Und Hannelore Elsner schüttelt als Mutter endlich mal wieder die zu oft gespielte Mädchenhaftigkeit von sich. Wenn Irene ihren Sohn fast wortlos umarmt, wenn sie sich von ihm am Sterbebett verabschiedet, dann spielt Elsner diese kaum auszuhaltenden Momente in einer Reduktion, die gerade deshalb Sturzbäche beim Zuschauer verursacht. Christian Zübert ist ein Erzähler, dem immer dann unvergleichbare Intensität gelingt, wenn er ganz Normales in seiner schicksalhaft aufgezwungenen Anormalität zeigt: letzter Sex, der sich wie der erste anfühlt, diese Aufregung, diese Angst. Oder, wenn er von einer letzten Reise, den letzten Gesprächen und vom letzten Schweigen erzählt.

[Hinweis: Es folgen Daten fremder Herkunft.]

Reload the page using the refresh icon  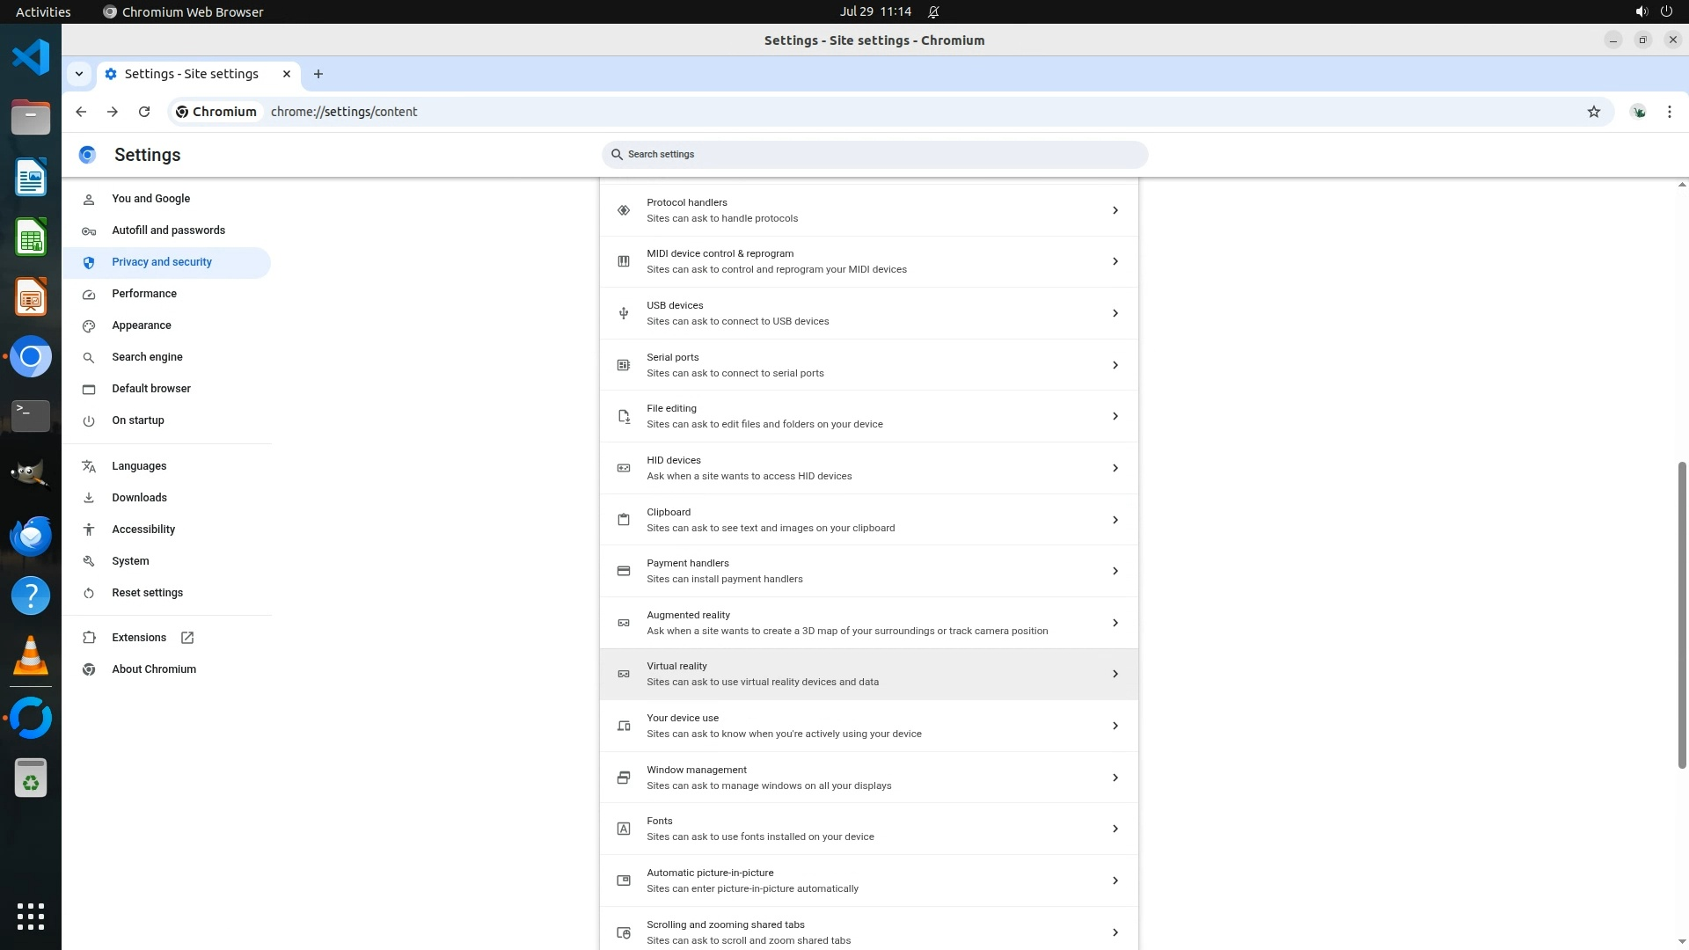coord(144,112)
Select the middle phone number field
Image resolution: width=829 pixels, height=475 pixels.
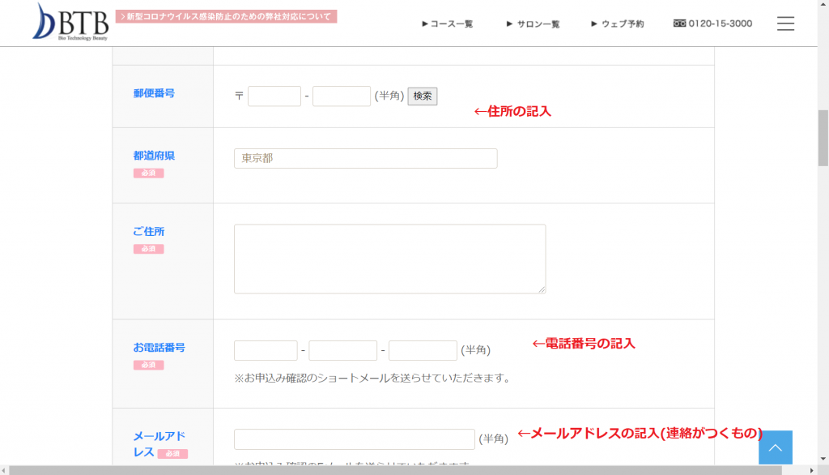click(x=342, y=350)
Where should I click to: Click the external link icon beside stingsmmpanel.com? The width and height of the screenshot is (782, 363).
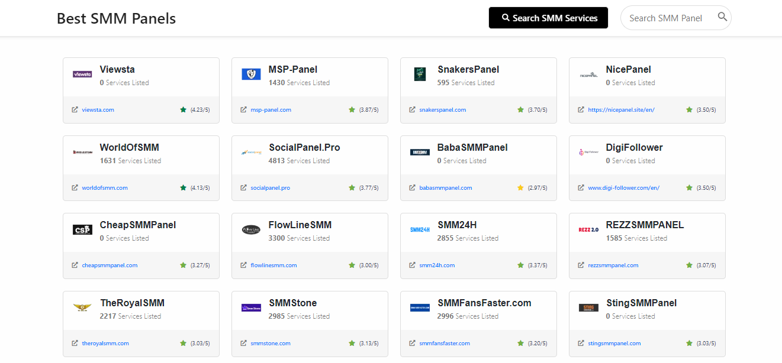coord(580,343)
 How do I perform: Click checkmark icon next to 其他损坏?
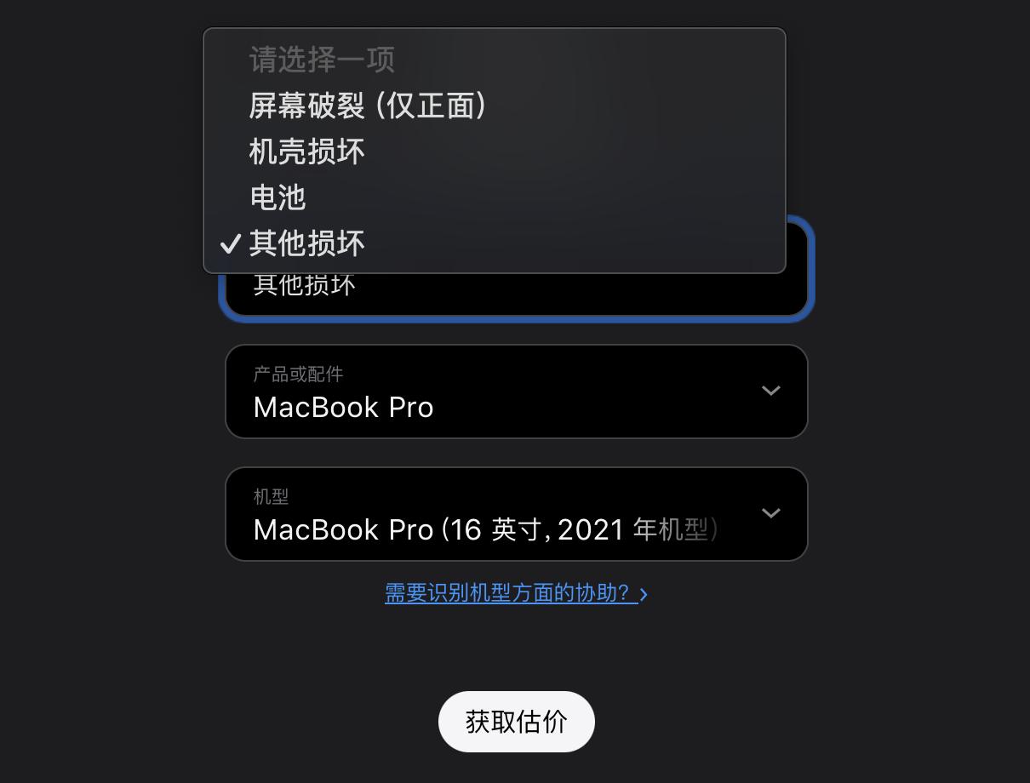tap(230, 244)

Das sind Momente, denen eine Melancholie eigen ist, die eben nix mit Larmoyanz, dafür viel mehr mit einer fast unbeschreibbaren Traurigkeit zu tun hat, der gar eine eigenwillige Kraft und Schönheit inneruhen.

D 2014, 95 min
FSK 12
Verleih: Majestic

Genre: Tragikomödie, Schicksal

Darsteller: Florian David Fitz, Jürgen Vogel, Hannelore Elsner, Miriam Stein, Volker Bruch, Julia Koschitz

Regie: Christian Zübert

Kinostart: 23.10.14

[ Michael Eckhardt ] Michael mag Filme, denen man das schlagende Herz seiner Macher auch ansieht. Daher sind unter den Filmemachern seine Favoriten Pedro Almodóvar, Xavier Dolan, François Ozon, Patrice Leconte, Luis Buñuel, John Waters, François Truffaut, Pier Paolo Pasolini, Ingmar Bergman. Er mag aber auch Woody Allen, Michael Haneke, Hans Christian Schmid, Larry Clark, Gus Van Sant, Andreas Dresen, Tim Burton und Claude Chabrol ...
Bei den Darstellern stehen ganz weit oben in Michaels Gunst: Romy Schneider, Julianne Moore, Penélope Cruz, Gerard Depardieu, Kate Winslet, Jean Gabin, Valeria Bruni-Tedeschi, Vincent Cassel, Margherita Buy, Catherine Deneuve, Isabelle Huppert ...
Eine große Leidenschaft hat Michael außerdem und ganz allgemein für den französischen Film.